Dang bro you went on an ordering spree!
The speakers look sweet!


----------



## TorkMonster (Dec 19, 2008)

Ya, I'm hoping the Rockfords do much better than those Bazookas.... I have no doubt that they will.....
Ya' just about got her set up the way I want..... Almost....


----------



## mrkd1 (Feb 27, 2009)

Designed and made this box to fit my max xt so it will not interfere or get hit by the seat even when ridding 2 up.. Lipped the lid and it's water,snow and dust tested so far..Lots of storage space and makes a good service area for lunch.


----------



## TorkMonster (Dec 19, 2008)

Sweet man, looks nice!

Man, those rockfors sound AWESOME and are 15000 times better than those Bazookas EVER thought of being! 

Got everything else on it too, will take some pix tomorrow of it.........


----------



## phreebsd (Dec 16, 2004)

Sounds CLIP! Sound CLiP! Sound Clip! Sound Clip!


----------



## Yesterday (Jan 2, 2009)

when you make the sound clip, play backstreet boys or avril lavigne.. phreebsd will like it better


----------



## KMKjr (Jan 9, 2009)

BigP said:


> when you make the sound clip, play backstreet boys or avril lavigne.. phreebsd will like it better


Celine Dion I here is his favorite.


----------



## TorkMonster (Dec 19, 2008)

LOL!!!

I will get a sound clip.... NOT Celine tho.. lol


----------



## phreebsd (Dec 16, 2004)

grrr


----------



## Metal Man (Dec 17, 2008)

Don't look so down about it phreebsd.

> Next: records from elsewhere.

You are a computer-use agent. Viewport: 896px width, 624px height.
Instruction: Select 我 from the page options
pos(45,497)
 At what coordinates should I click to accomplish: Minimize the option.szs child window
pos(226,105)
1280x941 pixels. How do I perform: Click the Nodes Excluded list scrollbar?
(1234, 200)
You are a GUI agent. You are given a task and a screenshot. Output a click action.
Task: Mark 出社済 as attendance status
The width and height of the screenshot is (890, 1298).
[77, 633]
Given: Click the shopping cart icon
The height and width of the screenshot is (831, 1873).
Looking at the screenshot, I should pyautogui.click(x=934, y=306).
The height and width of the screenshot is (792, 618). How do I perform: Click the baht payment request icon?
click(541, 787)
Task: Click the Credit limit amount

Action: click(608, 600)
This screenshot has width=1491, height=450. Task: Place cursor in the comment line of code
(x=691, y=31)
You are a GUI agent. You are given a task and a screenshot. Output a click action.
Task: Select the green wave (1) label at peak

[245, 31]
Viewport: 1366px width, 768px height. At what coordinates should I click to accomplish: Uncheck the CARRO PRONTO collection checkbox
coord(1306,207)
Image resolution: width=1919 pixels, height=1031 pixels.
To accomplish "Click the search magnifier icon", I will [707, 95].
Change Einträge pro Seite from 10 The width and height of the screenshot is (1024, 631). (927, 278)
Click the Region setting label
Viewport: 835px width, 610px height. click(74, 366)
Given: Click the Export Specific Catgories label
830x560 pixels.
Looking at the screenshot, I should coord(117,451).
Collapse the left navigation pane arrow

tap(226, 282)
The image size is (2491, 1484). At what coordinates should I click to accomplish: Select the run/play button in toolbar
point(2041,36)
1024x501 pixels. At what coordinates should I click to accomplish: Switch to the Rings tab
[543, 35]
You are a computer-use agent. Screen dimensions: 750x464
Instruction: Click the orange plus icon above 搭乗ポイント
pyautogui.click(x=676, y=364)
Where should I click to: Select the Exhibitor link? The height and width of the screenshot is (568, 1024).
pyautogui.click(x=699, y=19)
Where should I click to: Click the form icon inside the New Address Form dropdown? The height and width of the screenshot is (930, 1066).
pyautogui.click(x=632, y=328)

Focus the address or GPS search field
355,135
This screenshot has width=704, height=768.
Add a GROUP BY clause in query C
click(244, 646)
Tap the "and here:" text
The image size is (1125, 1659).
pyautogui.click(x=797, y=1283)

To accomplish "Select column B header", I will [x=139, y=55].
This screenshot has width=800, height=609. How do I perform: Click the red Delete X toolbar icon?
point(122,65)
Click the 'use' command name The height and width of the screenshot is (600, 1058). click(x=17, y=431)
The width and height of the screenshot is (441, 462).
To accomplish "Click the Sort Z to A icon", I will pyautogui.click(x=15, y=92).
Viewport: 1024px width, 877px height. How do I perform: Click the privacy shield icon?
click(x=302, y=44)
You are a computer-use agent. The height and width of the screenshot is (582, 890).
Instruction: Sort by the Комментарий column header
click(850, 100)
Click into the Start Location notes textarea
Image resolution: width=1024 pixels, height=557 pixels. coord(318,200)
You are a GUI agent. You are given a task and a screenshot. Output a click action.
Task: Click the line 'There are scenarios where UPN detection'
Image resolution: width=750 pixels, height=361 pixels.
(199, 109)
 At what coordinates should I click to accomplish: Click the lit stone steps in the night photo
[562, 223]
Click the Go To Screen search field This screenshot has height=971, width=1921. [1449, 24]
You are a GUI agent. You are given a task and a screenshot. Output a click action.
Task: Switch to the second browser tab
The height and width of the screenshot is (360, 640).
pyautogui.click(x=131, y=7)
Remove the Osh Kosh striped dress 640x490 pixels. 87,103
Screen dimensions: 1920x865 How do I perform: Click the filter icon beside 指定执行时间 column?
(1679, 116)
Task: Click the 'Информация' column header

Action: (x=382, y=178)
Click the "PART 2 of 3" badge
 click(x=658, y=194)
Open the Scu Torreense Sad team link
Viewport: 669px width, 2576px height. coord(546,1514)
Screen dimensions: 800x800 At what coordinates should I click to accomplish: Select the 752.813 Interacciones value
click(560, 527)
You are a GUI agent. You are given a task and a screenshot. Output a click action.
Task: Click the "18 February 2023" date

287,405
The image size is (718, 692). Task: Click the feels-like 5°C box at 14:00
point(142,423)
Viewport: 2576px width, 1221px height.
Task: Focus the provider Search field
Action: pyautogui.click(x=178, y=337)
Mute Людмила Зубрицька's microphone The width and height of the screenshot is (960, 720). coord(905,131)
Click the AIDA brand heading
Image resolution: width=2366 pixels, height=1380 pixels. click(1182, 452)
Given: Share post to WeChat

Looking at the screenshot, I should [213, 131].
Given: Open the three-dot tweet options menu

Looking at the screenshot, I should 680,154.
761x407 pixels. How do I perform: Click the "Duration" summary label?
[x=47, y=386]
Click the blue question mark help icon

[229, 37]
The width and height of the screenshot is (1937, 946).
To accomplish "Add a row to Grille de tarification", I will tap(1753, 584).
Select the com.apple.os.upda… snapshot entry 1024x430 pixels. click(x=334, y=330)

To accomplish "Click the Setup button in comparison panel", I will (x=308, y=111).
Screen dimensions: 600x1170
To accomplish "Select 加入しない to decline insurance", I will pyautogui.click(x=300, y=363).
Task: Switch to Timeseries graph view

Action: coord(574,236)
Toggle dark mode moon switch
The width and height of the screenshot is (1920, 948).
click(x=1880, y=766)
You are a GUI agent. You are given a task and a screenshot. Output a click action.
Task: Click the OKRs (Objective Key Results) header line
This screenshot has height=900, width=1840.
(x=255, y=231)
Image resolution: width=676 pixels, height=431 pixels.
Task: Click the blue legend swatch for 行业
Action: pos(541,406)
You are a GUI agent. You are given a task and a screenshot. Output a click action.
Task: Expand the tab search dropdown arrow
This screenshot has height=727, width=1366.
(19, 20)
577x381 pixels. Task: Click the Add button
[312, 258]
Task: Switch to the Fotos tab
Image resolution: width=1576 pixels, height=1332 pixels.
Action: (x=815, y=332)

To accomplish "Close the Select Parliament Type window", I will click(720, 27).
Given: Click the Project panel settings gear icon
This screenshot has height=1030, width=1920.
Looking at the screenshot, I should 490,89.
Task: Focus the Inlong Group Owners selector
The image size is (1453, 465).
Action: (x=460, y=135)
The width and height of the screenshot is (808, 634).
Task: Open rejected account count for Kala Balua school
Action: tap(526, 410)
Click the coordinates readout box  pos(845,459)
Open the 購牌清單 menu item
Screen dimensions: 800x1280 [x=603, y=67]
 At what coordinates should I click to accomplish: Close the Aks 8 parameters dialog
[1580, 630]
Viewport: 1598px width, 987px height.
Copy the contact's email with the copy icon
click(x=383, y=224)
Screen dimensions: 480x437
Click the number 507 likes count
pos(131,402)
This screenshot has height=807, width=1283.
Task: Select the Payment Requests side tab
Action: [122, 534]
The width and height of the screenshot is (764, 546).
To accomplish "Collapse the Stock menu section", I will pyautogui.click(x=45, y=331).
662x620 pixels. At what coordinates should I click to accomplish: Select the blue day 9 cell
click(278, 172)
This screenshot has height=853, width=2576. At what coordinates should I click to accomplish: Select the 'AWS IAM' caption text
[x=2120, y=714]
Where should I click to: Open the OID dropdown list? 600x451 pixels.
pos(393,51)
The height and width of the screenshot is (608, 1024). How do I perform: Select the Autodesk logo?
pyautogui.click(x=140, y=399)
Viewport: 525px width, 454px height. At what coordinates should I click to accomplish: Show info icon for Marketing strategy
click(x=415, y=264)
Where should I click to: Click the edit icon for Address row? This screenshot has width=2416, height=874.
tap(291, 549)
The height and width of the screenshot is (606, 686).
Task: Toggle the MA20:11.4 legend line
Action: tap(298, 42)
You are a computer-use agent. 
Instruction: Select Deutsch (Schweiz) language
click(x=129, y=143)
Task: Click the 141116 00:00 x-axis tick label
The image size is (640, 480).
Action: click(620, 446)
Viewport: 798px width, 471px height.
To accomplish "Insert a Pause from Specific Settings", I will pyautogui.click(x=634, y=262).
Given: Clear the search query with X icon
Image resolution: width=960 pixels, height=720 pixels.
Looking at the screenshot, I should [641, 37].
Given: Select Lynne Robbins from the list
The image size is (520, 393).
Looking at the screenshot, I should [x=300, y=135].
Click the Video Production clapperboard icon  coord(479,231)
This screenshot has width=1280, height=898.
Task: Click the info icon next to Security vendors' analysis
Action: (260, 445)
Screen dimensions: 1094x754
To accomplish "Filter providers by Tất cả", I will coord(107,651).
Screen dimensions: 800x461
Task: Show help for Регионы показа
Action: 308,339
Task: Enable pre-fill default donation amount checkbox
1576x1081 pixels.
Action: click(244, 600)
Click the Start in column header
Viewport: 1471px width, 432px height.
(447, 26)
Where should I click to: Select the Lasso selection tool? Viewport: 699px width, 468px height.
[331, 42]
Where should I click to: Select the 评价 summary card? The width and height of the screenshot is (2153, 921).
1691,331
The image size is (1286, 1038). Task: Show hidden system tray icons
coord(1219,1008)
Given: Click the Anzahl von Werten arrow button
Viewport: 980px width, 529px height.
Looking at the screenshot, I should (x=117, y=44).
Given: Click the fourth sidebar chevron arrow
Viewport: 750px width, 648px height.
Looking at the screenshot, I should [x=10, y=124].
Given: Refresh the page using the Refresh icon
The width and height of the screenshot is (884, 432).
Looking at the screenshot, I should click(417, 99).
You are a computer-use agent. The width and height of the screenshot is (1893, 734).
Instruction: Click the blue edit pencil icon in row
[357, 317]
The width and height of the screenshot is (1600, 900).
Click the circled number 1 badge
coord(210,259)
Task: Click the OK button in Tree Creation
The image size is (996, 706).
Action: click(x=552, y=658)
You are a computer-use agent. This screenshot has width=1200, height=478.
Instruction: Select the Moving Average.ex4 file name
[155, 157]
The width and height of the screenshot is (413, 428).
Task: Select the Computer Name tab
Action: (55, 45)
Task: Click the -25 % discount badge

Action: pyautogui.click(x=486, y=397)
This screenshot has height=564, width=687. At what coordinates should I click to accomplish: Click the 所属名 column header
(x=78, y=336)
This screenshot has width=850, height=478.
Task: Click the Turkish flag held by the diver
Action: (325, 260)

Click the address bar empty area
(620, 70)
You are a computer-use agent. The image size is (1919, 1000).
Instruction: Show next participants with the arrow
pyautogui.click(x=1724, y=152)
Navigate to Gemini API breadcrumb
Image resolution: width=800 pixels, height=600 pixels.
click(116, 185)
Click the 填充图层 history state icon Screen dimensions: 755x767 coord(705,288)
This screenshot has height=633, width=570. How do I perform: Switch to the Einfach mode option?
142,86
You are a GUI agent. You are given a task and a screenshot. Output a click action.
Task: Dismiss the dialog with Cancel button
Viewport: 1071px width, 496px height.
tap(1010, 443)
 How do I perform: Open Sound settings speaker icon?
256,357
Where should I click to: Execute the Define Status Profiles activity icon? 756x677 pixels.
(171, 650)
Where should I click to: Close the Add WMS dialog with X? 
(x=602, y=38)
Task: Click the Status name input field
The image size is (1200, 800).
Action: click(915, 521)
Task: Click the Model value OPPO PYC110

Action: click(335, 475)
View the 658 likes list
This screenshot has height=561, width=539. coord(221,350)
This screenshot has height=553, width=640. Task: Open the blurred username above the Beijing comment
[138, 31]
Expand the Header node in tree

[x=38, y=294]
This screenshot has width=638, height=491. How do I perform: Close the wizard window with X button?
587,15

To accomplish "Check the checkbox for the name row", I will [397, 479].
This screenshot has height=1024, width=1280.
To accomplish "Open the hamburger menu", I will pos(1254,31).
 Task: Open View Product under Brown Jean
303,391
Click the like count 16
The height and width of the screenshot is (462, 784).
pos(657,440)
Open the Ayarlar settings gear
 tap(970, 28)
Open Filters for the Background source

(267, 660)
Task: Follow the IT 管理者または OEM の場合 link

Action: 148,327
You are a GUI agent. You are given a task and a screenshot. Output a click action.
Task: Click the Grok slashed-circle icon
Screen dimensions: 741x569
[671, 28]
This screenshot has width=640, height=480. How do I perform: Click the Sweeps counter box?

Just slap on your favorite Kenny G record and you'll have your spirits back up in no time.


----------



## TorkMonster (Dec 19, 2008)

LOL Well it DEFINANTLY is NOT Celine... 

Here is a vid, sorry bot the poor lighting..
I had the quad partly disassembled also, and it is even more now... lol but heres the vid.
[ame=http://s213.photobucket.com/albums/cc57/ab_towboat/08%20800%20Can-Am%20Outty/?action=view&current=101_0087.flv]







[/ame]

Also, I havent messed any with the amp yet, so it is still turned down to about one third way up, with the bass off.... I need to tune it some, but it still kicks azz.... and is very loud....


----------